Text:

=======

Don’t leave a “Purple Haze” around your will

We might have more in common with the rockstar electric guitar legend Jimi Hendrix than we might think. I am not talking about growing an impressive head of hair or going for a reverberating solo – unless you’re lucky enough to have both of those abilities – rather Jimi Hendrix was one of millions who died without a will.

Castles (and all assets) Made of Sand

If you don’t leave behind any legacy – whether it’s as great as Hendrix’s or not – it can risk a huge amount of stress for those left behind and things can collapse as quickly as a sandcastle.

Around 60% of UK residents don’t have a will. Mainly because they “never seem to get round to it”, or, more worryingly, they are living under common myths like “my partner will inherit everything anyway” (but they don’t if you’re not married, or “dependents will be well looked after” (have you considered any step-children or grandchildren?).

Bold(er) than love

We know our intentions are good and nobody wants to exclude family members deliberately – but love simply isn’t enough without the right paperwork.

If you die without a will – also called dying “intestate” – the rules of intestacy dictate how your estate is divided. Usually this is to a surviving spouse, children or grandchildren. Remarriages invalidate any wills and stepchildren could find that they miss out. If you are unmarried, the surviving partner will be entitled to nothing – even if you’ve been together 20 years and have 4 children.

Avoid a “Red House”

Inheritance disputes have increased dramatically over recent years. According to a recent article in the FT, around 390 disputes relating to probate went through the High Court from January to September 2023. That is more than double from the same period in 2016.

=======

Provided material:
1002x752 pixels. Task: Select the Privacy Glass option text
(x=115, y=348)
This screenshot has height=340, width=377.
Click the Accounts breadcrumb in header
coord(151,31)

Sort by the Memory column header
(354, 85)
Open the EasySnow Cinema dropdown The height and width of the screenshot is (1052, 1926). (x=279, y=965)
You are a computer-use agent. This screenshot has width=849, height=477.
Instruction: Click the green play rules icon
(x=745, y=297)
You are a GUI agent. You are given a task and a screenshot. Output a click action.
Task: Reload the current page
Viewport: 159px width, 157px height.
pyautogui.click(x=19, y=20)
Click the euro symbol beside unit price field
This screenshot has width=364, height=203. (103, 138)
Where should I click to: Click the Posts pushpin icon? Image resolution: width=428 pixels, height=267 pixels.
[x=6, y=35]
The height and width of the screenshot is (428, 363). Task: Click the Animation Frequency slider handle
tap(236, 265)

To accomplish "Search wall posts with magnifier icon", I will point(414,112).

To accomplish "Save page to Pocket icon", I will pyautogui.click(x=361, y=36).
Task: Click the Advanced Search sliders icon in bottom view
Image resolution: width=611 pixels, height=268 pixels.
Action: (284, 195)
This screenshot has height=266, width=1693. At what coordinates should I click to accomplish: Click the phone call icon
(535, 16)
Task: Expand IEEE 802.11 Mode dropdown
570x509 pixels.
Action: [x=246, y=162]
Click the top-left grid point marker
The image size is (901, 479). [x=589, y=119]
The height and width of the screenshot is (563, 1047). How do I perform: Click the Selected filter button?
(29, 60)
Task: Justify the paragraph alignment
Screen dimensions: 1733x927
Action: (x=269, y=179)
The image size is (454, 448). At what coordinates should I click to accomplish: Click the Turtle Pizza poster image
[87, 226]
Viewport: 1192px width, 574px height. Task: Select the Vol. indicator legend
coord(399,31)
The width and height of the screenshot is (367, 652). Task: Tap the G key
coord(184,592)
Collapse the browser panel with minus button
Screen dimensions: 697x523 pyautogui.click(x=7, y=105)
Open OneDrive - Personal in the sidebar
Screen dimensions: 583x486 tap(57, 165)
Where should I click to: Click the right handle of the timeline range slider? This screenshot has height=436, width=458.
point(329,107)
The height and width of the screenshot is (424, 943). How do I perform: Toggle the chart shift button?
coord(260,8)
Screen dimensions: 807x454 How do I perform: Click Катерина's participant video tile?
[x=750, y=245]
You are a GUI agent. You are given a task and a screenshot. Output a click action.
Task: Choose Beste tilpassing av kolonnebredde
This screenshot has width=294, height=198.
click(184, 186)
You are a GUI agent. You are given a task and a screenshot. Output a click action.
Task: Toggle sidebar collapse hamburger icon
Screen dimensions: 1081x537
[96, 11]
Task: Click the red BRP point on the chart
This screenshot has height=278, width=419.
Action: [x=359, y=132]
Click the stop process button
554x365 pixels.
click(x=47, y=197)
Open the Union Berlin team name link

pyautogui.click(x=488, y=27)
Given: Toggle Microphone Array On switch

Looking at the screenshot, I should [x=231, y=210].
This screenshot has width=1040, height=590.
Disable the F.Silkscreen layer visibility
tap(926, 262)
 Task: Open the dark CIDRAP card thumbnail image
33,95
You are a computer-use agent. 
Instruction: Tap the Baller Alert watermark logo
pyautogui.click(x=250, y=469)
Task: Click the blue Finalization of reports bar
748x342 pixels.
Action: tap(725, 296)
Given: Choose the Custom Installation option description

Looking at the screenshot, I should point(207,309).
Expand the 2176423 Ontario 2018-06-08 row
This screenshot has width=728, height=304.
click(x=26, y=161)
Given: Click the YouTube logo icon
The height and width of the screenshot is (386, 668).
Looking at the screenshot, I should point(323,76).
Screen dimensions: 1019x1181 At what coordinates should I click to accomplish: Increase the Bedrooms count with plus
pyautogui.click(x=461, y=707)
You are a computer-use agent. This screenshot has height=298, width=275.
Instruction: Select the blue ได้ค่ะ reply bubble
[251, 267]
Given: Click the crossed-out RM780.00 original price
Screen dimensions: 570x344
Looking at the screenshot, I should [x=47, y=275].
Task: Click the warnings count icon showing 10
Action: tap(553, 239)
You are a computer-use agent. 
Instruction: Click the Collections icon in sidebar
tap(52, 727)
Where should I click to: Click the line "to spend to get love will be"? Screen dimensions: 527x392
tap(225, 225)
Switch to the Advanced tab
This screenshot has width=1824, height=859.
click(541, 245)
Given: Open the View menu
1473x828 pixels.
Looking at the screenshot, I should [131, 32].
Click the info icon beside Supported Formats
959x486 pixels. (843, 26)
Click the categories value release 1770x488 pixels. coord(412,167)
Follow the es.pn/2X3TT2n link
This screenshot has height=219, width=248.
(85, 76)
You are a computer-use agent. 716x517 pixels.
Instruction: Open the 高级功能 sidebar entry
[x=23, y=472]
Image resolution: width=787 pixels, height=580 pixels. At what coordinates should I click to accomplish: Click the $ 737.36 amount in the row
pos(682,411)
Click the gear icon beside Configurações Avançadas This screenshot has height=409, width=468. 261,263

=======

The exercise:
Copy the article on wills from "Around 60% of" to "the right paperwork.", swapping "paperwork" for "documentation". None of the data is needed here.

Full solution:
Around 60% of UK residents don’t have a will. Mainly because they “never seem to get round to it”, or, more worryingly, they are living under common myths like “my partner will inherit everything anyway” (but they don’t if you’re not married, or “dependents will be well looked after” (have you considered any step-children or grandchildren?).

Bold(er) than love

We know our intentions are good and nobody wants to exclude family members deliberately – but love simply isn’t enough without the right documentation.